▶ EXCERPTED PASSAGE

# # #

Problem in Deduping

Post questions here relative to DataStage Server Edition for such areas as Server job design, DS Basic, Routines, Job Sequences, etc.

Moderators: chulett, rschirm, roy

Archana
Participant
Posts: 15
Joined: Thu Mar 23, 2006 3:55 am
Location: Hyderabad
Contact:

Problem in Deduping

Post by Archana »

Hi ,
I am trying to dedup a sequential file on some keys (combination of 3 keys) . The output is a hashed file with those three fields as keys .
But the files ia not getting deduped , I am finding records with dupliacate values of those keys . The parameters and all sre fine in hash file .
Please , tell me the solution .

Thanks
Archana
satheesh_color
Participant
Posts: 182
Joined: Thu Jun 16, 2005 2:05 am

Post by satheesh_color »

Hai,

Why don't you try with the simple SQL by using Distinct keyword.It's also worked fine by using hashed file.





Regards,
Satheesh.Rajan
ArndW
Participant
Posts: 16318
Joined: Tue Nov 16, 2004 9:08 am
Location: Germany
Contact:

Post by ArndW »

# # #

▶ MATERIAL PROVIDED
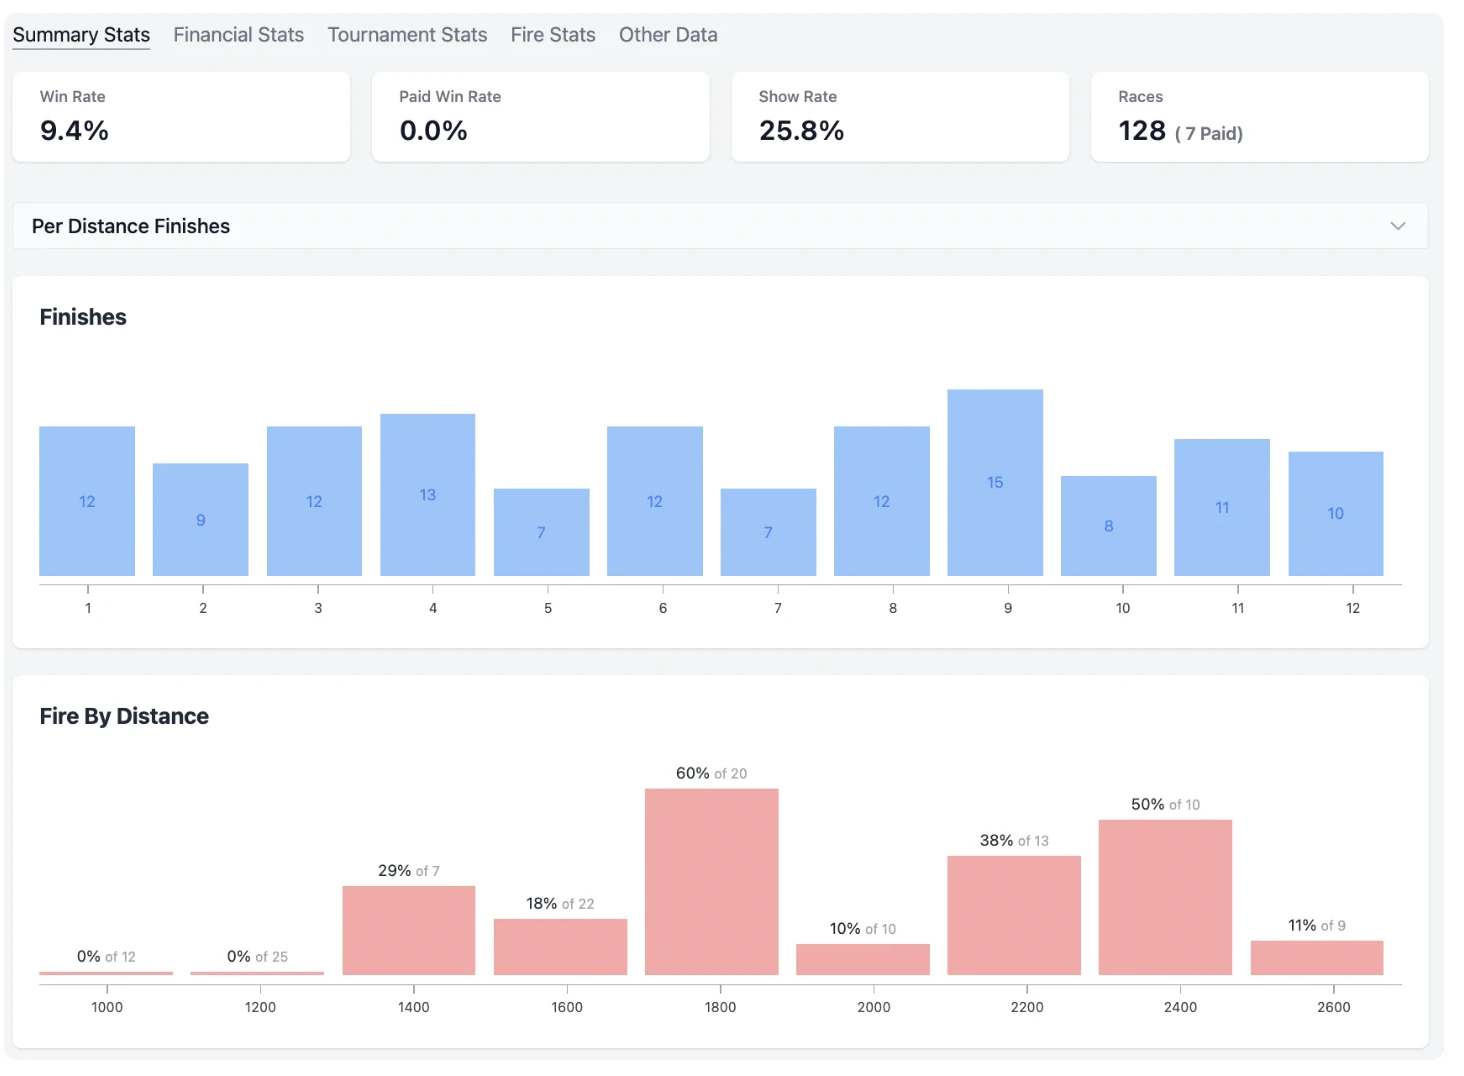Select the Fire Stats tab
The image size is (1464, 1076).
click(552, 35)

# # #

▶ TASK TO COMPLETE
Check each statement against the deduping thread and answer yes or no, quoting the thread's deciding words: (a) Archana dedups on a combination of three keys; (b) the output of Archana's job is a sequential file; (c) satheesh_color suggests using the Distinct keyword in SQL.

▶ RESPONSE TO THE EXERCISE
(a) Yes: "I am trying to dedup a sequential file on some keys (combination of 3 keys)"
(b) No: "The output is a hashed file with those three fields as keys"
(c) Yes: "Why don't you try with the simple SQL by using Distinct keyword"